The women of Côte d’Ivoire have lived through this. They have lived through the intensification and expansion of violence before. They have lived through the increase and intensification of sexual violence as well. They have experienced rape used as a weapon of war, in not so distant times of `civil strife’ and of `national stalemate’.

The women of Côte d’Ivoire have lived through incarceration at the infamous Maison d’Arrêt et de Correction, or MACA, reputed to be one of the worst on the African continent. They have lived through the torture, the massacres, the brutality, the lethal conditions of MACA, where any sentence is a virtual death sentence. They have lived through the brief improvement of conditions, only to see them deteriorate into even worse depravity. The women of Côte d’Ivoire know the meaning of `civil strife’, of `national stalemate’, of mass and targeted detention.

And so they have organized. They have organized women’s marches, peaceful marches, marches of peace.
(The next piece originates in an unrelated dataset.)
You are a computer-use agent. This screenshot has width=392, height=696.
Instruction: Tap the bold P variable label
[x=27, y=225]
The women march because they do not want to become the mourning mothers, nor do they want to become the grieving widows. They know there is an alternative. They march for an immediate cessation of the violence, in their own names, in the names of their children and of their partners.
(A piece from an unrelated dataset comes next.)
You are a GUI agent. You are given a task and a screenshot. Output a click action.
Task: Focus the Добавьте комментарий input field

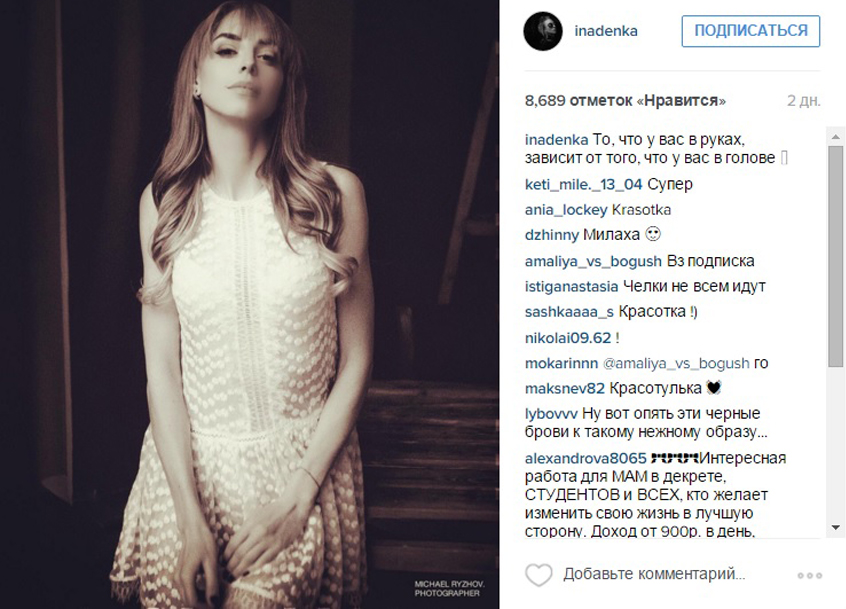[654, 574]
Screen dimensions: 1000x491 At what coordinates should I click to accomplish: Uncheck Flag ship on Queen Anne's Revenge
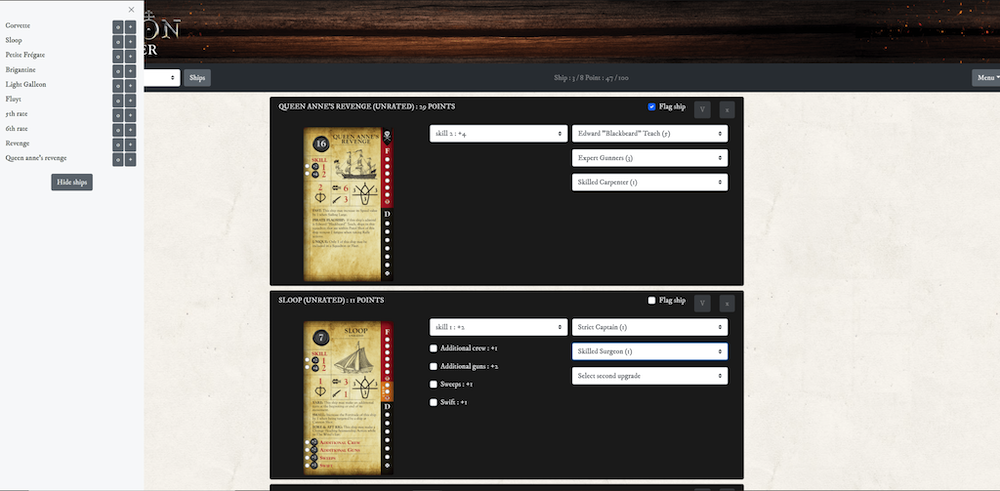pos(652,107)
Last Friday, February 25, 2011, the women of Treichville, a district of Abidjan, organized a march. They marched “to liberate our husbands and children.” Five hundred or so women marched, with whistles, banging pots and pans. They were followed by the security forces. Men armed to the teeth surrounded the women on both sides. The women sat down in the street then, and shouted, “”Tirez-nous dessus, qu’on en finisse!” Roughly translated: “Attack us then, and be done with it.” And with that, the women took off their clothes. They sat in the street, naked, and dared the police, the armed forces, the paramilitaries, to come forward. They sat naked in the street, and they said, “So much blood has flowed. We have nothing to lose. We are not afraid to die. We are not afraid of you. We are not afraid of men with guns.”
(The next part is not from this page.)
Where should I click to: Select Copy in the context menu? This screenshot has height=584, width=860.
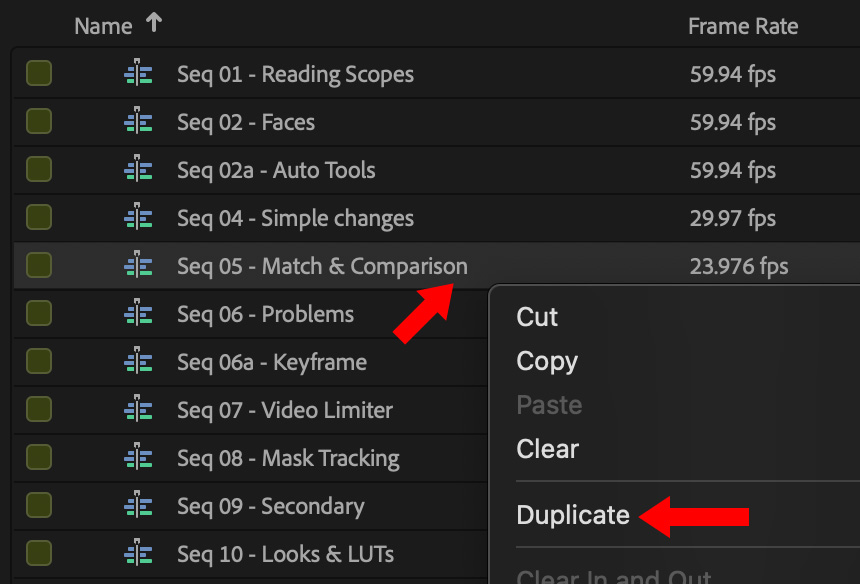pos(547,361)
Six days later, on Thursday, the women of Abobo took to the streets.

Suddenly, tanks appeared, men with guns appeared, gunfire exploded, women ran for shelter, and seven fell, dead. According to one eyewitness, “We were slaughtered. Eight women, including a pregnant woman, were killed on the spot. During the shooting, a bullet blew open the head of one of the victims. It was the first time I had seen someone’s brains out. As for the pregnant woman, her belly literally exploded. We have no idea why they shot at us. We were just a gathering of women, nothing else but women.”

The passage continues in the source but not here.